【無門関】やさしい現代語訳・解説 第25則「三座説法」
こんにちは!
今回は映画「マトリックス」をちょいと引用。
①本則
仰山(ぎょうざん)和尚、夢に弥勒(みろく)の所に往(ゆ)いて、第三座に安ぜられるるを見る。一尊者有り、白槌(びゃくつい)して云く、「今日第三座の説法に当たる」。山乃ち起(た)って白槌して云く、「魔訶衍(まかえん)の法は、四句(しく)を離れ百非(ひゃっぴ)を絶す。諦聴(たいちょう)、諦聴」。
私訳
仰山和尚は夢の中で、弥勒菩薩の所に行って、第三座に座らされた。一人の尊者が搥を打って言った。「今日は第三座の方が説法する日です」。仰山は立って搥を打って言った。「大乗仏教の法は四句を離れ、百句をも絶します。よくよく聴いてくだされや」
②評唱
無門曰く。「且(しばら)く道(い)え、是れ説法するか、説法せざるか。口を開けば即ち失し、口を閉ずれば又喪(そう)す。開かず閉じざるも、十万八千」
私訳
さあ言ってみよ。仰山は法を説いたのか、説かなかったのか。口を開けば失い、口を閉じればまた失う。開かず閉じずも、十万八千里離れているぞ。
③頌
白日青天 夢中説夢 捏怪捏怪 誑謼一衆
私訳
晴天白日、夢の中で夢説いた。怪しい怪しい! 大衆を誑(たぶら)かす。
現場検証及び解説
【本則】
この則は「この現実世界は実は夢なのです」という仏教の主張と、禅仏教お得意の「仏法は言葉では言い表せない」という主張の組み合わせで成り立っています。二つのテーマがひとつの話に盛り込まれているので、不可思議な感じがしますが、作者の意図がわかれば何のこともありません。
「この現実は夢だ」といわれても、ピンとこないかもしれませんが、映画「マトリックス」をご覧になったことがあるでしょうか。主人公ネオが現実だと思っていたのは実は仮想現実で、それに気づいたネオは仮想現実から人々を解放するため、仮想現実を守る黒い服を着たエージェントたちと闘いはじめる、というストーリーです。あの世界観は仏教の世界観です。
今現在でも、ほとんどの人が真実に目覚めることなく、眠ったような状態で生きています。眠ったような状態とはどのような状態でしょうか。ボンヤリしていることではありません。眠ったような状態とは、たとえば、「自分は藤原健志という人間である」そう思い込んでいることが夢なのです。
では、本当の自分(禅仏教では本来の面目といいます)とは、一体何でしょうか。

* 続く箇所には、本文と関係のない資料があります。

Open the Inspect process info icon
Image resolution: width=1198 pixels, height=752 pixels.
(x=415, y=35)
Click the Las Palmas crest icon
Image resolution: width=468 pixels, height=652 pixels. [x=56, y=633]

本当の自分とは真我、ワンネスです。個人ではありません。現実(と思っている)世界ではAさん、Bさん、Cさん、がそれぞれ別に生きている、となります。真実は違います。
真実は、たったひとつの生命(しかも永遠)がAさん、Bさん、Cさんを通じて生きている、というものです。そのことをハッキリと実体験して知ったのが覚者です。したがって、覚者は自分を個人だとは思っていません。

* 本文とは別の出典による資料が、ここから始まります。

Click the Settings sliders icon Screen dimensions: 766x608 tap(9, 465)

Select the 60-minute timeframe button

映画「マトリックス」が仏教と違うのは、ネオが目覚めた後も個人として活躍することでしょう。しかし、それは映像化する上で必要な方便です。仕方ありません。
則の舞台は夢ですが、これは夜に眠ったときの夢のことではなく、現実がそもそも夢なのですよ、という意味の設定です。そう読まなければ、間違ってしまいます。
余談ですが、ヒンズー教の覚者との対話で、質問者が「現実は夢だ」という教えを踏まえて、次のような質問をしていました。「では、この集会も夢なのですか」
覚者は答えます。
「そうです。夢の中で私たちは話し合っています」
会場に驚きの声が上がります。ヒンズー教も仏教も教えの核心は同じです。表現の仕方が多少違うだけです。
その夢(のような現実)で、仰山和尚は「大乗仏教の法は四句を離れ、百句をも絶す」と説法します。つまり、「禅仏教は言葉では言い表せない」と言葉でいいます。では聴かなくていいのかと思いきや、「よくよく聴いてくだされや」といいます。矛盾していますが、こういう言い方を、当時の中国の知識人は好んだのでしょう。
【評唱】
「口を開けば失い、口を閉じればまた失う」か・・・。禅仏教はこのようなダブルバインド(二重拘束)が大好きですね。私はいささかうんざりして、絶句してしまいます。「言うなら言い尽くせ。言わないならひと言も言うな」というのが私のスタンスです。ですから、このシリーズでも、言い出したからには、トコトン言ってやろう、と思っています。
【頌】
頌とは「人をほめたたえた詩」のことですが、無門先生は素直ではありません。この頌も一見貶(けな)しているようにもとれます。それが、私の癇(かん)に障(さわ)ります。そこで、私の意訳を追記しておきます。
真っ昼間(実は仮想現実)から真実説けば、怪しまれるけど、騙すわけじゃない。
これが素直なところです。しかし、真実は気を付けて言わないと、夢をみている一般大衆は、妙なことを言い出す奴だと、怒り出します。2000年前に磔にされた人がいましたね。彼は素直に説いたのだと思います。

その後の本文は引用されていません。